When an Admin attempts to delete (Move to Trash) one of these duplicated posts, it triggers this new Fatal Error (I have redacted my specific server paths for privacy):
Fatal error: Uncaught TypeError: array_keys(): Argument #1 ($array) must be of type array, string given in [server-path]/wp-content/plugins/cred-frontend-editor/application/controllers/notification_manager/post.php:188
Stack trace:
#0 [server-path]/wp-content/plugins/cred-frontend-editor/application/controllers/notification_manager/post.php(188): array_keys()
#1 [server-path]/wp-content/plugins/cred-frontend-editor/application/controllers/notification_manager/post.php(154): CRED_Notification_Manager_Post->check_for_notifications()
#2 [server-path]/wp-includes/class-wp-hook.php(343): CRED_Notification_Manager_Post->check_for_notifications_by_status_switch()
#3 [server-path]/wp-includes/class-wp-hook.php(365): WP_Hook->apply_filters()
#4 [server-path]/wp-includes/plugin.php(522): WP_Hook->do_action()
#5 [server-path]/wp-includes/post.php(4050): do_action()
#6 [server-path]/wp-admin/post.php(260): wp_trash_post()
#7 {main}
**The Impact:** Because this crash happens during the `wp_trash_post()` hook, it completely aborts the WordPress deletion process. Admins are locked out with a white screen and cannot remove the posts from the dashboard. I had to manually delete the corrupted entries directly via phpMyAdmin.
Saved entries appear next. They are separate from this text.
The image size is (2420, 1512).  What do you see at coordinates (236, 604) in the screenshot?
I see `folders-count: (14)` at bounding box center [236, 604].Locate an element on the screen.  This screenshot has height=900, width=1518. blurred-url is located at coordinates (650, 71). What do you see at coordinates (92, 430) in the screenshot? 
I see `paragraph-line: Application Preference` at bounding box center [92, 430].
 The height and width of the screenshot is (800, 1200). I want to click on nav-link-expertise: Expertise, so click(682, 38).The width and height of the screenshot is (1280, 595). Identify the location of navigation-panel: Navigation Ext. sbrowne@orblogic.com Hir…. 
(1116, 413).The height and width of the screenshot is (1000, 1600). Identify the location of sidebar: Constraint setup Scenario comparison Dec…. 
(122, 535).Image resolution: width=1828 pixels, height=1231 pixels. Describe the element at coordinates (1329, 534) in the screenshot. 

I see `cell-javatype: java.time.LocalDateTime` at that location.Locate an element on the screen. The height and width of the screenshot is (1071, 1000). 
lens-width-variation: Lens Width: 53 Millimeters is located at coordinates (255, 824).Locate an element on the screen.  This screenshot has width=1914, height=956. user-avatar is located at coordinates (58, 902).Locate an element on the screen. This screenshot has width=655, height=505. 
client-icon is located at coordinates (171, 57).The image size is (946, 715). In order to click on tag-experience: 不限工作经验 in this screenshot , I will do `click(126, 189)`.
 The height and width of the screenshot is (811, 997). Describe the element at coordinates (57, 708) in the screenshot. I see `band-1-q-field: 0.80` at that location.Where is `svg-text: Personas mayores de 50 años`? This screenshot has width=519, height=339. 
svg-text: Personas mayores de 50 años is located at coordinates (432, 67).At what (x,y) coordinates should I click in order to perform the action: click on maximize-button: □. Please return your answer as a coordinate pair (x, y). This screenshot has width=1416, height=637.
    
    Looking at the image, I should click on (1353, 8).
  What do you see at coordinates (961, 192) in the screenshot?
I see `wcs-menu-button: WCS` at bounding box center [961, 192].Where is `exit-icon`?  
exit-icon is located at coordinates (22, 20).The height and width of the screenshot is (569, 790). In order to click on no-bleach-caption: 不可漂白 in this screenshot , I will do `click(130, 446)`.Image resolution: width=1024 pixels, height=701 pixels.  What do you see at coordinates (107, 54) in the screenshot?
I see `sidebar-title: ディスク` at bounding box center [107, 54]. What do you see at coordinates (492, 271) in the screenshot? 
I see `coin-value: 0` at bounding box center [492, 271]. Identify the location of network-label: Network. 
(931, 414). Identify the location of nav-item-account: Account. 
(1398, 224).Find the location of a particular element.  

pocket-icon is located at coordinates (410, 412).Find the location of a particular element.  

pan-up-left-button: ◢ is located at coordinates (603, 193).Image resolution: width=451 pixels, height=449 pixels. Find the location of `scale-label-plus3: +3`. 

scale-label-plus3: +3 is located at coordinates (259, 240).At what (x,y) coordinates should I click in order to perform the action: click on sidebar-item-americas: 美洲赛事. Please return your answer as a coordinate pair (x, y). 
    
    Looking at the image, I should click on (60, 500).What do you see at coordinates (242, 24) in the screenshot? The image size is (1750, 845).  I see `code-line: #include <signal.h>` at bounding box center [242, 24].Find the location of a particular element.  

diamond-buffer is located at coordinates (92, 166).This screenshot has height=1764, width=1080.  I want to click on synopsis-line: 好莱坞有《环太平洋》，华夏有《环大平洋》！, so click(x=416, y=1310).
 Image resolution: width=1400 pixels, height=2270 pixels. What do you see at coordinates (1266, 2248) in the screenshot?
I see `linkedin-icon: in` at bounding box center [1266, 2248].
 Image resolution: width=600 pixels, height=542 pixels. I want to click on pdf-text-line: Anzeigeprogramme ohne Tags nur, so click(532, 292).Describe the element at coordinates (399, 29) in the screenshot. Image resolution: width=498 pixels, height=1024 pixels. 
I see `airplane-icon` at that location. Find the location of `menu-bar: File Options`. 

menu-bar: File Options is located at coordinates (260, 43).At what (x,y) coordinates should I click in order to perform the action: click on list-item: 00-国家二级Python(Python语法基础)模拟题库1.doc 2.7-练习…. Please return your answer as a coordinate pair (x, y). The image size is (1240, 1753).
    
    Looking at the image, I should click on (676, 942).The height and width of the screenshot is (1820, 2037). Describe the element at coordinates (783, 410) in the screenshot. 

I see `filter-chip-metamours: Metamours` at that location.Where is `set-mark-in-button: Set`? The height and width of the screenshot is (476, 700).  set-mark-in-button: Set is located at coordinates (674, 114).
**3. Suggested Safeguards for the Dev Team**
I've added custom JS and redirects on my end to try and prevent double-submissions. However, I highly recommend the development team look into auditing the `CRED_Notification_Manager` module for PHP 8 strict-type compatibility.
Even if database metadata is malformed or unexpected, it ideally shouldn't trigger a Fatal Error that breaks core WordPress functions (like autosaving or trashing). Adding a simple `is_array()` check before running functions like `reset()`, `array_keys()`, or `foreach()` on fetched metadata (like `$attached_data`) could be a great safeguard against this.
I hope these clues help the team track down and patch the issue!